## Extract provided
·····
|For more extended information please refer to the Information Sheets.|
Scott Base sewerage is processed through a Waste Water Treatment Plant and field human waste from land-based camps is brought back to Scott Base for disposal. Supplies for Scott Base are carefully chosen and packed to minimise waste, but some packing waste is always generated, eg cans and boxes. Card paper, glass and aluminium and tin cans are separated for recycling back in Christchurch. Food and food contaminated wastes are returned to New Zealand for disposal. It costs about $10 000/year to bring rubbish back to New Zealand and dispose of it.
Most of the rubbish left in the past has been removed. Scott Base has an active rubbish removal/base-tidying scheme. Examples of cleaning up Antarctica are New Zealand's Vanda Station at Lake Vanda, the Greenpeace World Park Base at Cape Evans and Hallett Station at Cape Hallett. These bases were removed completely from Antarctica, including taking away contaminated soil. There is still a small amount of rubbish yet to be removed from Hallett Station.
·····
## Data lines
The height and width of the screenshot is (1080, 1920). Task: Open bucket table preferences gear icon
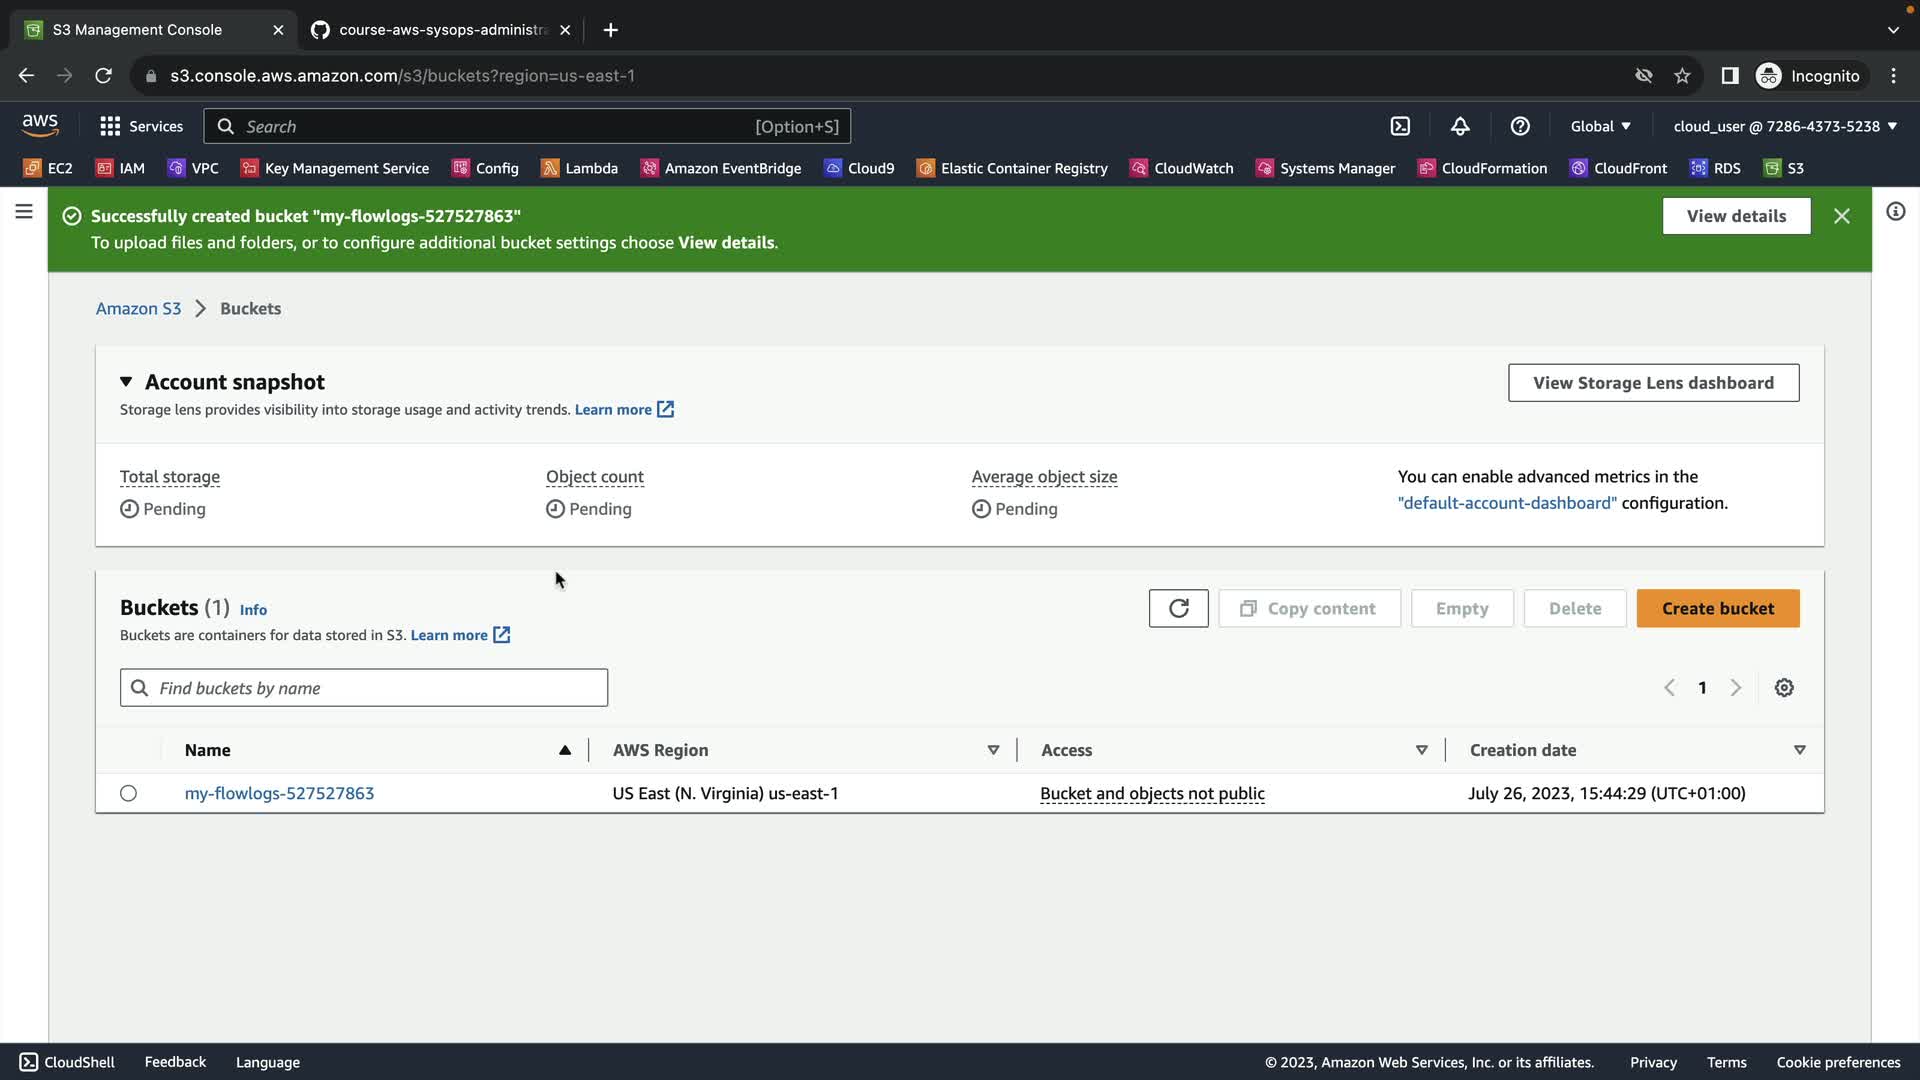point(1784,688)
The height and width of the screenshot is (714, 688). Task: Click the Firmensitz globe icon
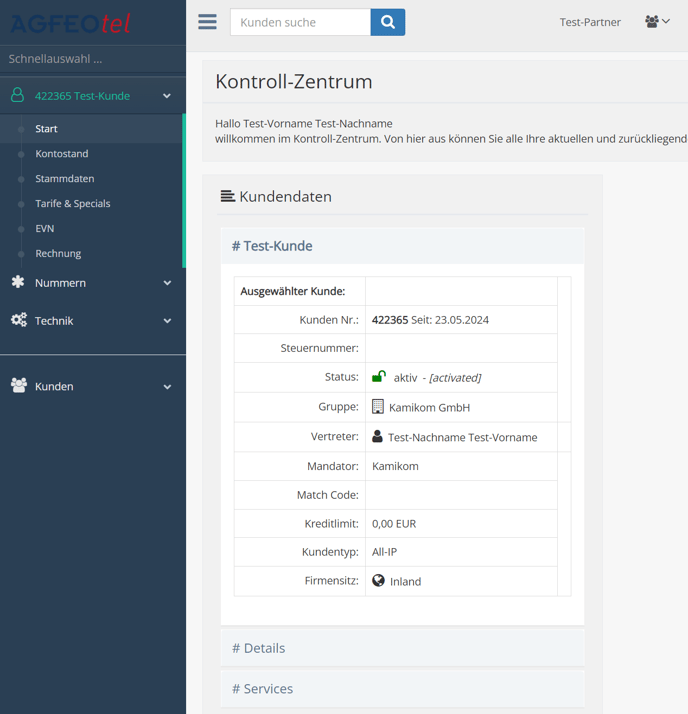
·····
## Written task
From the Scott Base waste text, list every station or base described as completely removed from Antarctica, along with the location the text gives for each.

## Worked answer
- Vanda Station, at Lake Vanda
- Greenpeace World Park Base, at Cape Evans
- Hallett Station, at Cape Hallett